(Records drawn from a dataset)

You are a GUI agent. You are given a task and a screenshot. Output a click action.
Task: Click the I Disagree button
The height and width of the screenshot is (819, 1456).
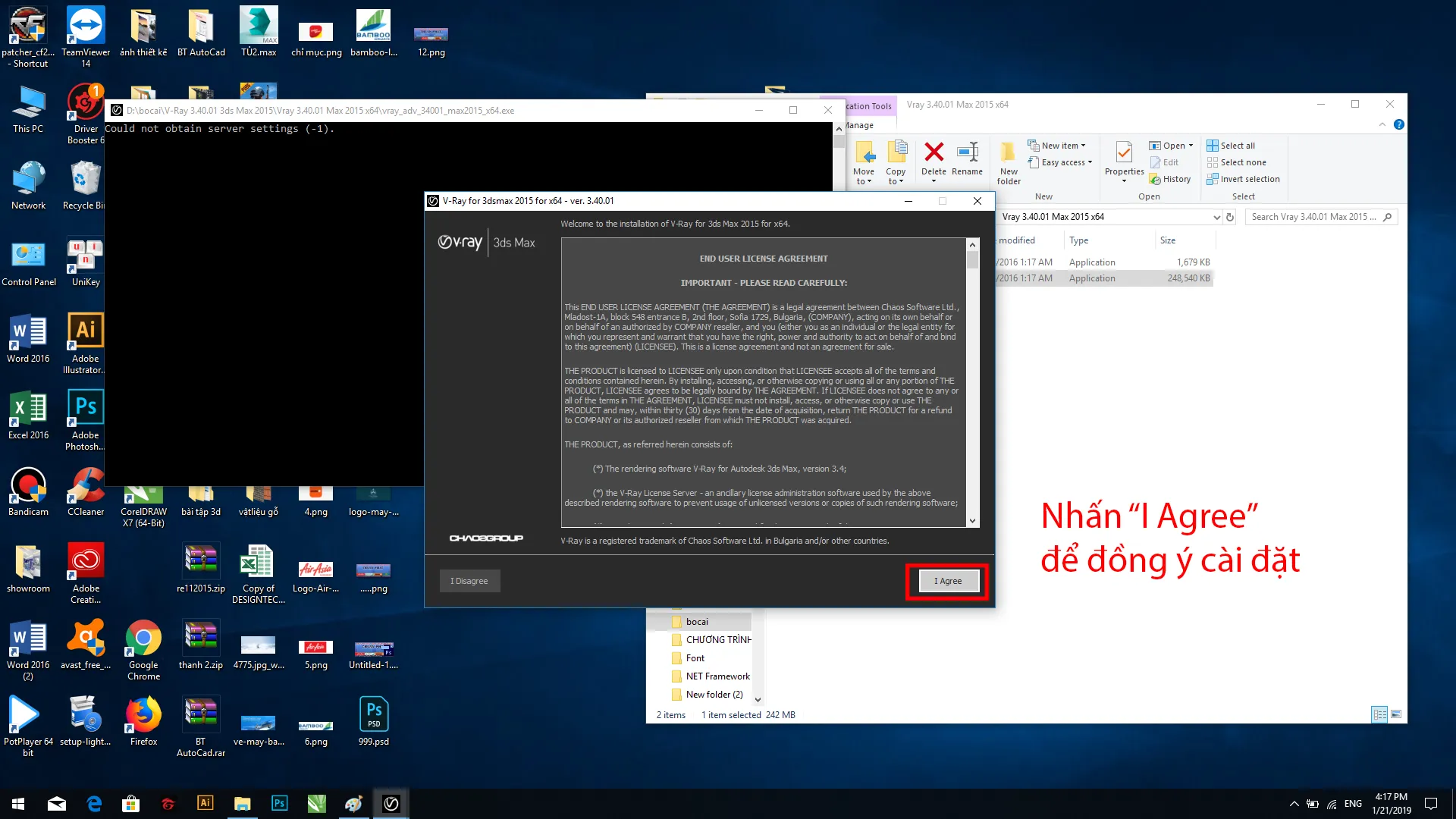coord(469,581)
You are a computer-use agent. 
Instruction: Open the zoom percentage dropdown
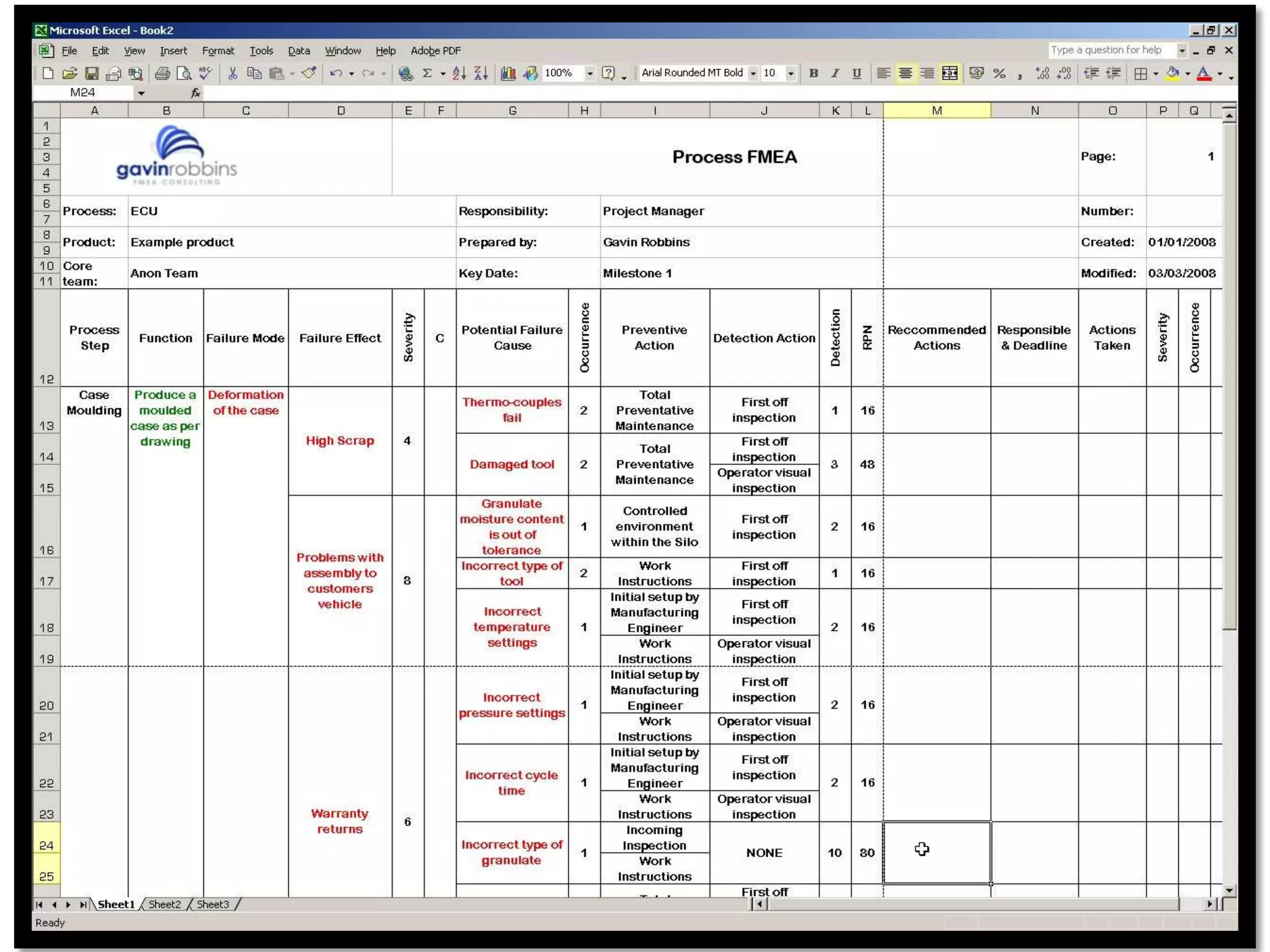coord(590,74)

Action item: Nothing but a number, please, for how many lines of the data hold "agent".

Output for this task: 2